Now what does this have to do with our favorite 5AR drugs? Transthyretin is produced in the choroid plexus epithelium of the brain. The epithelium of the entire body is modulated by 5 alpha reductase. If our brains suffered damage from accutane and during the process lost much of the ability to produce transthyretin, we lost the ability to transfer amyloid proteins, as well as not have the normal uptake of nutrients from the blood. That is a recipe for the problems we are experiencing. One of which is cognitive decline, different from brain fog but they are of the same nature. The damage from accutane would heal very slowly. Also with reduced TTR there would be a retinol uptake problem and therefore retinoic acid deficiency in parts of the brain. This would explain our loss of growth factors. When retinoic acid is not binding to CRABP2 and activating retinoic acid receptors, it is binding to FABP5 and activating kinase growth pathways like protein kinase B/ Akt. This is able to explain the decrease in Androgen Receptor quantity as the gh/igf1 axis and androgens are highly integrated. If the brain doesn’t have the necessary nutrients, it will not attempt to heal.
If you visit the “Significant Irreversible Hormonal Antagonism” section on max001.proboards, and go to ‘growth hormone igf1 axis’, you will find the following information on a study on rats -
“In rat pituitary GH3 cells, Retinoic acid <1 microM stimulated growth hormone secretion by 220%. 50 nM HCT stimulated GH secretion 3,5 times and in synergy GH secretion was stimulated seven times”
=======================================================================
I still experience dry skin and scalp, with my worse problems being low energy and libido as well as some level of cognitive decline and as I try and fix my problems almost consistent brain fog and spikes in blood pressure when I stand from laydown. Loss of epithelial integrity means less endogenous transthyretin production in the choroid plexus and decreased nutrient uptake to the brain. This may be the origin of our problems and is the first palpable common ground between finasteride and accutane.

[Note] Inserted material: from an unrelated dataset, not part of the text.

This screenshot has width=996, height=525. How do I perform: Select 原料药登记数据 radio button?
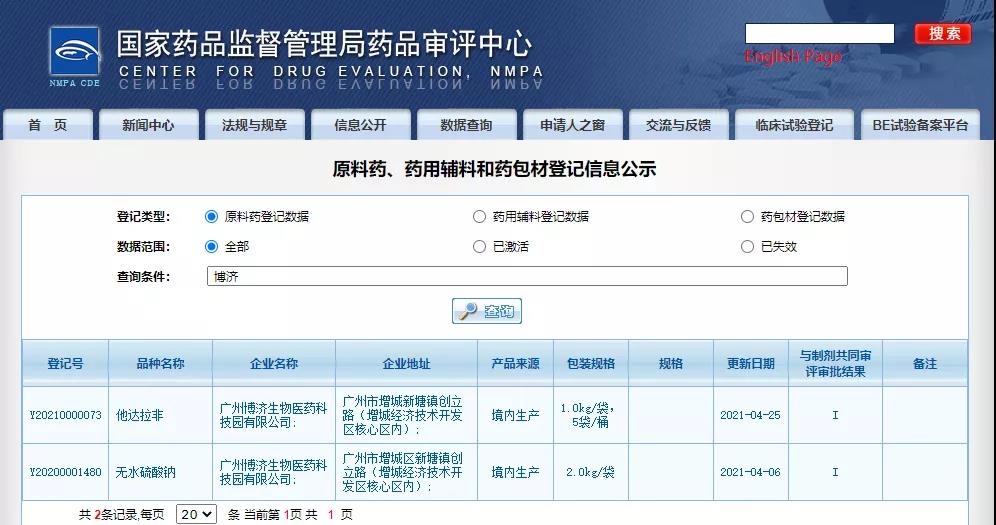tap(211, 216)
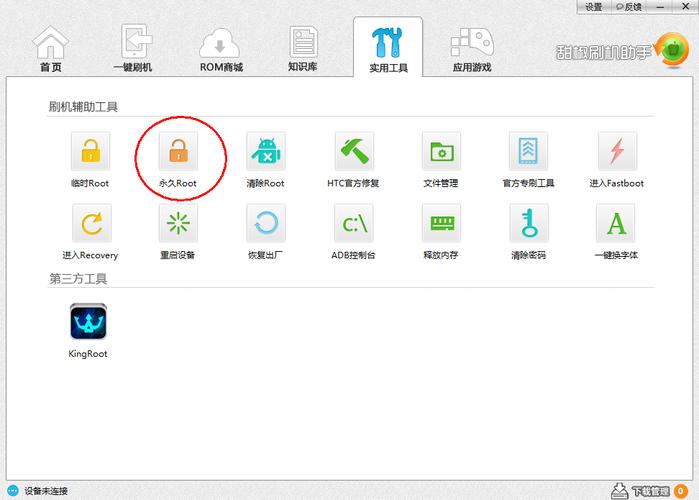Open the 清除密码 key icon

click(x=528, y=224)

I wrote the above message for accutane sufferers. But the idea is still the same. Both of us have suffered damage to epithelium body wide. This means in the brain as well. If we have all lost the ability to produce transthyretin, this creates a loop where the brain will not heal as it does not receive the nutrients from the blood. TTR is responsible for transfer of retinol into the brain for conversion to retinoic acid. RA is needed for the differentiation of highly specific neuronal cells. Therefore the rate of recovery will be extremely slow if there is a deficiency here. You cannot test this with a standard retinol test. If you still have dry skin, you should realize there is a problem. I took accutane 7 years ago at the age of 15.5, and I still have dry skin and scalp, almost every day. The sooner this gets fixed the sooner we recover epithelial integrity of the brain and entire body. The reason our androgen receptor quantity is low, is because with damaged pathways of the CNS and reduction of neurosteroids, the brain cannot recover. This is why we are suffering.
Forget the research on androgen receptor structure, there is nothing that has changed that is not attributed to the damage that has occurred in our brains, along the pathways that are sensitive to 5AR. When this is eventually realized, that’s when I will donate my money. Our cure may be of the same origin, but you guys are taking it step by step and it’s going way too fucking slow. Hopefully you will see where I am coming from and if you agree we can start working together. This is information that should be relayed to the men who are holding the roundtable meeting this february, they make be able to make gigantic strides if I am right about this.